Shipwrecks

From Common Ground Review, Fall/Winter 2017

Benjamin Harnett
1 min readDec 17, 2018

I have been awake, dreaming of shipwrecks
ancient planks unraveling from broken ligatures,
Marseille, Marseille, Marseille, Agay-
Anthéor — (avaient perdu leur…
had lost
their…” Underwater, the sound of waves above
seethes and rushes, no
underground on a subway ride,
and everyone, and I, are tired, and tired
nod together like kelp, that rushing,
air from an eyebrow-window
cocked. I feel pressure on my knee.
“À partir de 600 av. J.-C,” light speckles
moldering wood, rolling like a voice,

“What is it you’re reading?
Faction, or non? I just want to talk to you.”
A thick, friendly face, reeking of beer,
an eyetooth’s a gap, gaping.
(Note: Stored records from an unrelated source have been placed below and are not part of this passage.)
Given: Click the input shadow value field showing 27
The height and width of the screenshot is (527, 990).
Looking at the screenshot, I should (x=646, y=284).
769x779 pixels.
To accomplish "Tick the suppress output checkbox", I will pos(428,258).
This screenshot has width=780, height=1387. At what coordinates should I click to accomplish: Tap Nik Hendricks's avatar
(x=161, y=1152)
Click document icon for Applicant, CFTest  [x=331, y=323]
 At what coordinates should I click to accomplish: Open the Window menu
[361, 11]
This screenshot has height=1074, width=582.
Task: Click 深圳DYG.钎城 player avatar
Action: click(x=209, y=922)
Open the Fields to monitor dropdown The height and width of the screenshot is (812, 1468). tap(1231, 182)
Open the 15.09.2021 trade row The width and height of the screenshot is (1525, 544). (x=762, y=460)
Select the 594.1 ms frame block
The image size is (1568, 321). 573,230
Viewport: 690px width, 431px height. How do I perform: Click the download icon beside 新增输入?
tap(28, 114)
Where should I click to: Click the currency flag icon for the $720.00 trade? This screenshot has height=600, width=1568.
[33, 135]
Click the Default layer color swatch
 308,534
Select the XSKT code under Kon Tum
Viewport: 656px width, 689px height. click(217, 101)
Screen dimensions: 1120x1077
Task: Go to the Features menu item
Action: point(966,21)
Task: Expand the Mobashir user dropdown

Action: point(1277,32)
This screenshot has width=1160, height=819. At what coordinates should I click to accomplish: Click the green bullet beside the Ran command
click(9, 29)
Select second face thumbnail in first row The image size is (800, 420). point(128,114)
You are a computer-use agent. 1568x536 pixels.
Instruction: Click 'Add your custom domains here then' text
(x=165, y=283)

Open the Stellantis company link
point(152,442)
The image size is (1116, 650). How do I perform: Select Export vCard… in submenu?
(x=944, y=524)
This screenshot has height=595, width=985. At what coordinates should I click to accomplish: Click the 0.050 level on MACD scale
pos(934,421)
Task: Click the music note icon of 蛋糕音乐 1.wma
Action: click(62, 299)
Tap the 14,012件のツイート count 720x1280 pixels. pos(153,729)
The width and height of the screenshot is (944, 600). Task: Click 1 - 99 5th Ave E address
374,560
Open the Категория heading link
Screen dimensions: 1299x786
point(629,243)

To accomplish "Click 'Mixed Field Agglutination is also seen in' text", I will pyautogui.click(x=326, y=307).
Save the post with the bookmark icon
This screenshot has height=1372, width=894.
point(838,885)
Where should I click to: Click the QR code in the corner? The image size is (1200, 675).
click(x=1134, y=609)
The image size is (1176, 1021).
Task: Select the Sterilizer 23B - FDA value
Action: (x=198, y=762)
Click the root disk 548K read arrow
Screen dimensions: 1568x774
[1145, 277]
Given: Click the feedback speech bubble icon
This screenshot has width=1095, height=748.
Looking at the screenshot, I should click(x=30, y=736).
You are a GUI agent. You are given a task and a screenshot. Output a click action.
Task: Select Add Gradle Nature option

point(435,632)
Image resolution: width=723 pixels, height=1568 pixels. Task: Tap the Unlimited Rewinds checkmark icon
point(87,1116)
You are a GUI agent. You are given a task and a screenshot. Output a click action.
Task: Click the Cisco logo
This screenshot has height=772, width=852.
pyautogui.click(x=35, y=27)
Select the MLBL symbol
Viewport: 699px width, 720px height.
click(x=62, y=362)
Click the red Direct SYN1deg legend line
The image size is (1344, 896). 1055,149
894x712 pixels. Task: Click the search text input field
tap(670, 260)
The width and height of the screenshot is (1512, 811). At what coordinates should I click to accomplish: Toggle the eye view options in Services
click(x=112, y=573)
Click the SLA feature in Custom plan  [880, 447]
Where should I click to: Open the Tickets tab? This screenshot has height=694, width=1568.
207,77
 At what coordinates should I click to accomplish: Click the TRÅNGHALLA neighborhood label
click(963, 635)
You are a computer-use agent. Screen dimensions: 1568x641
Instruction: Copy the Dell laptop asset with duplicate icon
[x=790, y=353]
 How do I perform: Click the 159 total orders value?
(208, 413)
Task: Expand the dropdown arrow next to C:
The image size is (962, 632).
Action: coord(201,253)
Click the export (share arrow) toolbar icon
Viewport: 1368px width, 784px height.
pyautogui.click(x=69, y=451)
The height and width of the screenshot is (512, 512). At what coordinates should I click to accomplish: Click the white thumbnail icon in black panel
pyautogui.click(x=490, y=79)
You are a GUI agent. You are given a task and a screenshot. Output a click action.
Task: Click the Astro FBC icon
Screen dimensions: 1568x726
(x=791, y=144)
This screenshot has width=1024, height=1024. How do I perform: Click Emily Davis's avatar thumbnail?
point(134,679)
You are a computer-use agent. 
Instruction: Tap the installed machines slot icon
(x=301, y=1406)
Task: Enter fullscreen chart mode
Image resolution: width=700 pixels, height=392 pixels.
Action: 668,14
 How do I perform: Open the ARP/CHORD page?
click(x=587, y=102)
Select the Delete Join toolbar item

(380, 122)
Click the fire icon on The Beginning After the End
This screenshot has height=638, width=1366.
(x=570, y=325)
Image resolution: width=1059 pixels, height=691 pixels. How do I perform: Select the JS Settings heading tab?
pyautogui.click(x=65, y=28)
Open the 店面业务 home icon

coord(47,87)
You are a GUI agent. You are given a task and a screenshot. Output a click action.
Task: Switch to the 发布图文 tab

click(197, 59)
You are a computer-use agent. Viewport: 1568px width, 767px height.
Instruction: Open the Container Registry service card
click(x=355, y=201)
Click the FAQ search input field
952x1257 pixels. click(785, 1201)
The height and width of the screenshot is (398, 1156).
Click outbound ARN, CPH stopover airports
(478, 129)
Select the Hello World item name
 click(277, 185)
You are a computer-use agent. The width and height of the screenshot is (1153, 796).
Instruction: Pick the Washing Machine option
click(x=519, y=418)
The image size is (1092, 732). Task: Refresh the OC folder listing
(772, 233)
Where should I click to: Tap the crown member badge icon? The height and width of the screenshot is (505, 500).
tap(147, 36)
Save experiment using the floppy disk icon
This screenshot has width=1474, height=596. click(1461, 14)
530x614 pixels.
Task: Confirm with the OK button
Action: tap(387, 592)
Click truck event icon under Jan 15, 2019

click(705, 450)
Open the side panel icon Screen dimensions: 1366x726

I cower
down into the sheeny page.
Six-hundred years before Jesus Christ.
“I know about books,” he says,
I just want to know, is it Stephen…” trailing off,
he gives up. His hands rest like
leather crabs on the bright denim
of his knees. Below the cuffs,
his new sneakers have black and yellow laces,
crossing eels with neon backs, I wish

to say something back to him,
something, like “Yes,” as in, I too
am a beautiful wreck, shattered in sand,
and drifting with the tides.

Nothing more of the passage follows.